The records follow. Copy them exactly, but omit the pictures.

..........

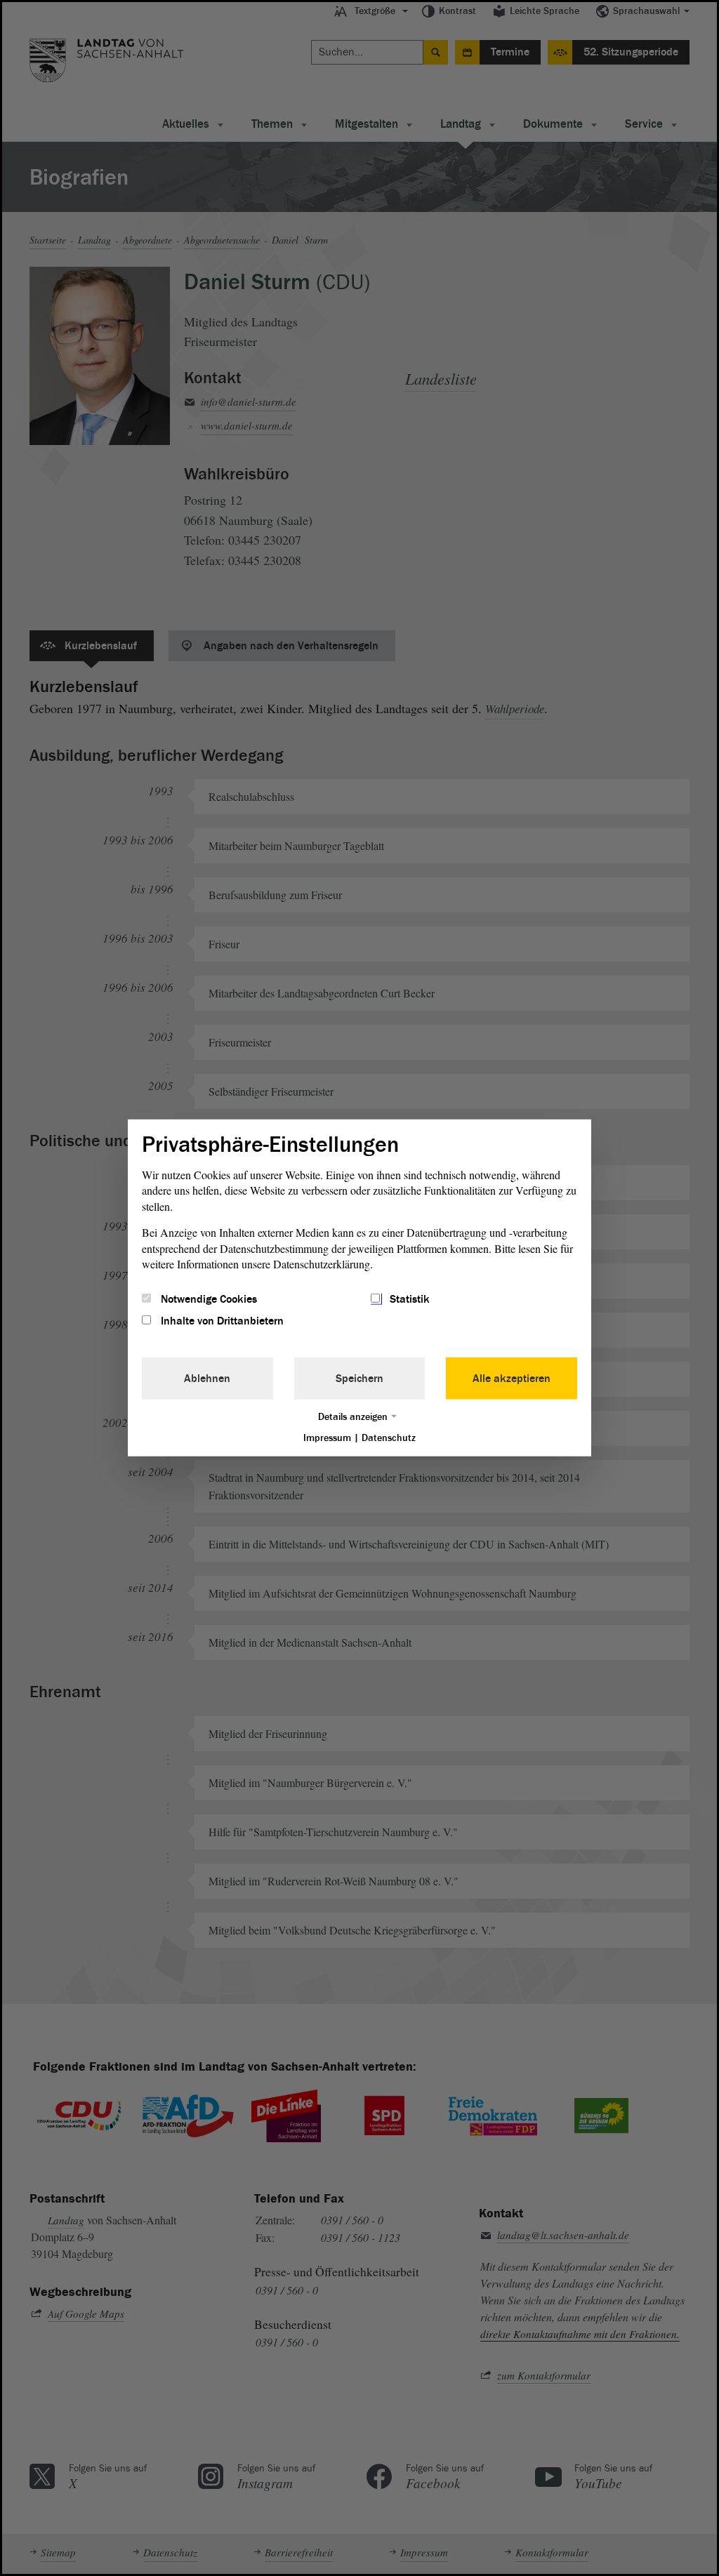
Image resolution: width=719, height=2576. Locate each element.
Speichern (359, 1378)
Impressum (327, 1437)
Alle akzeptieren (511, 1378)
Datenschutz (389, 1437)
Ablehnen (207, 1378)
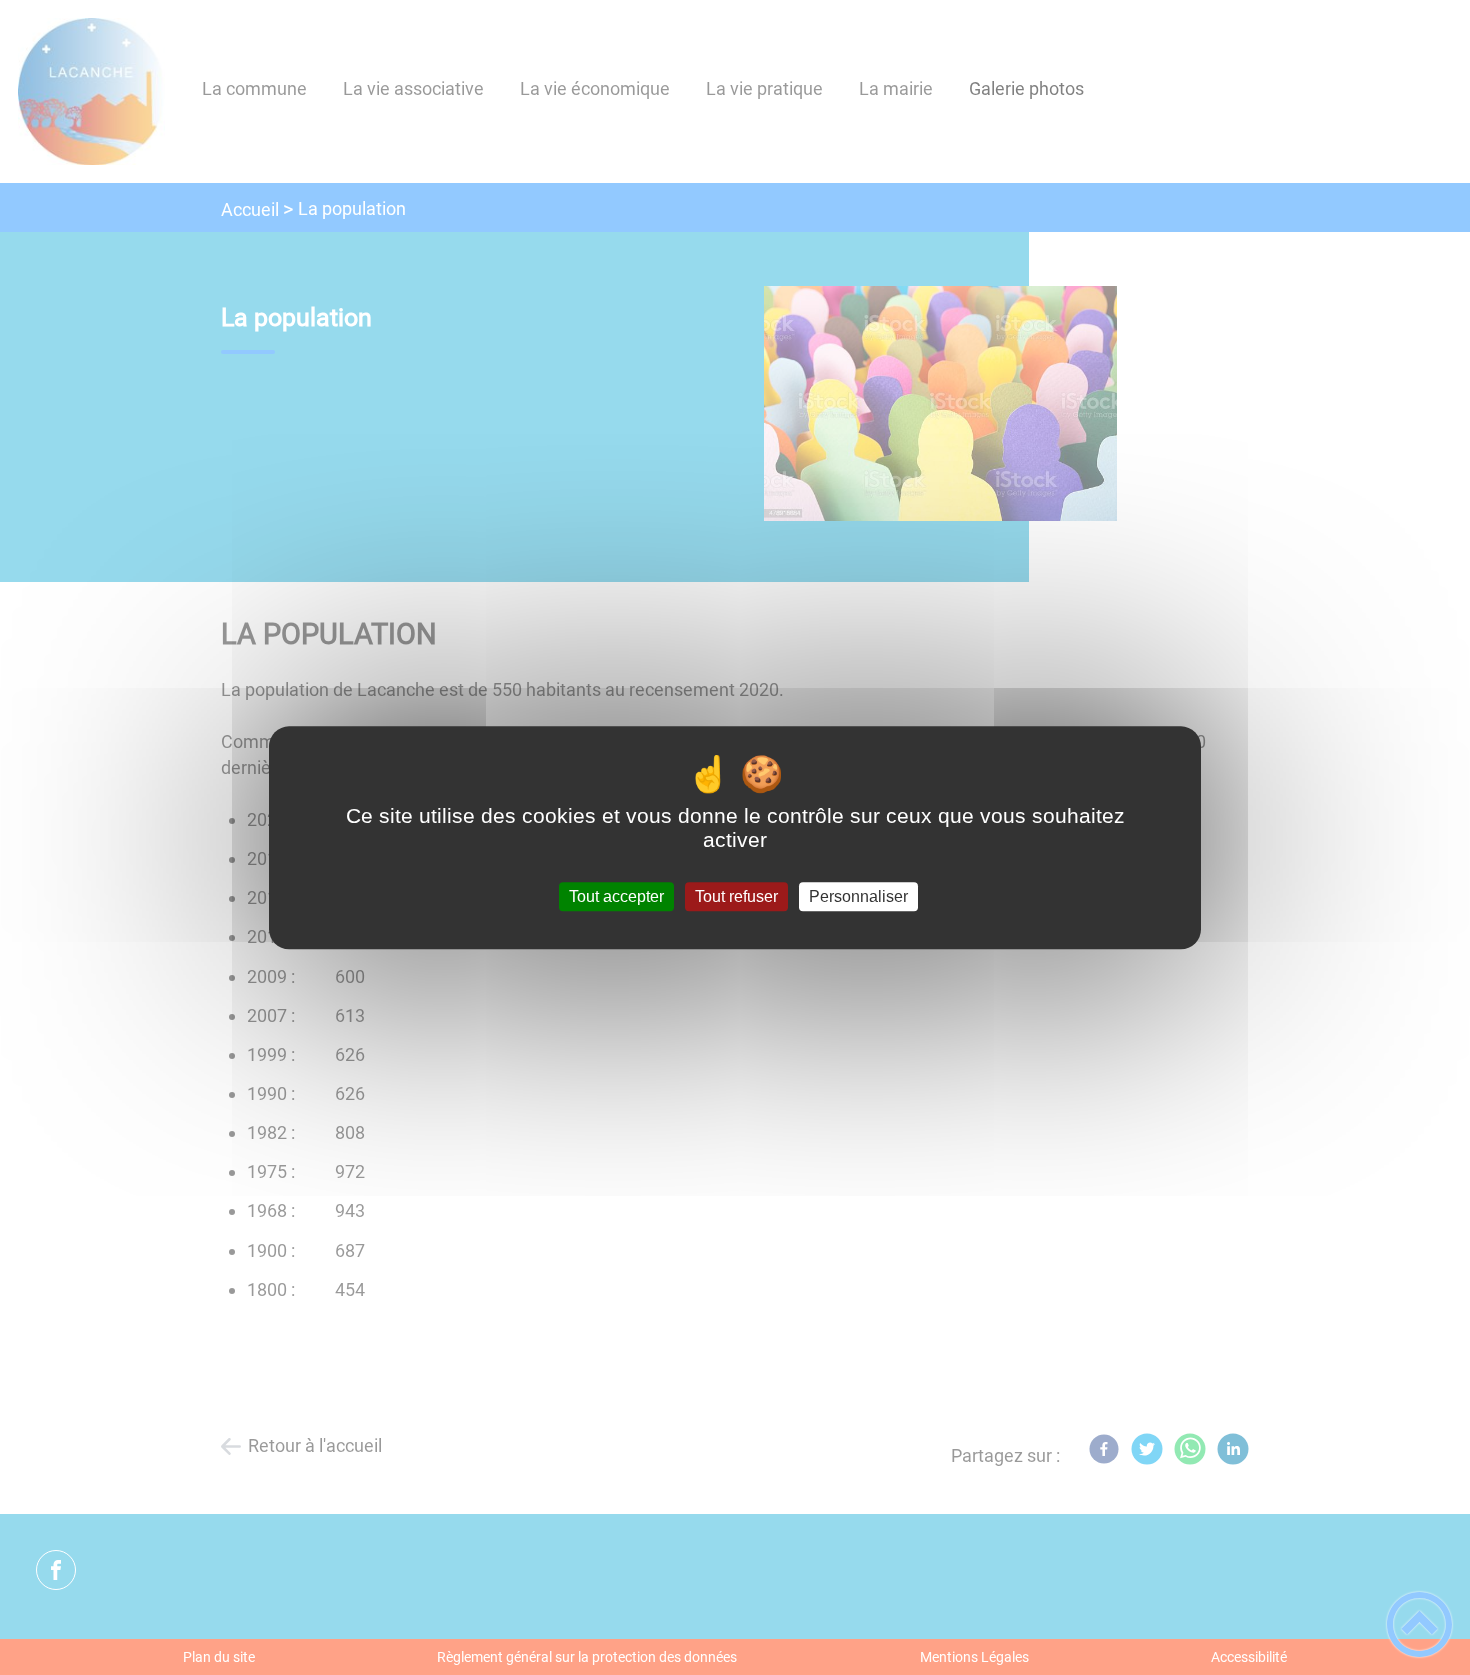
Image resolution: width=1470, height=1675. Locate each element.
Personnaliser (858, 896)
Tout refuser (736, 896)
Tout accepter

..........

▶ Solution:
Image resolution: width=719, height=2576. Locate each element.
Speichern (359, 1378)
Impressum (327, 1437)
Alle akzeptieren (511, 1378)
Datenschutz (389, 1437)
Ablehnen (207, 1378)
Image resolution: width=1470, height=1675. Locate each element.
Personnaliser (858, 896)
Tout refuser (736, 896)
Tout accepter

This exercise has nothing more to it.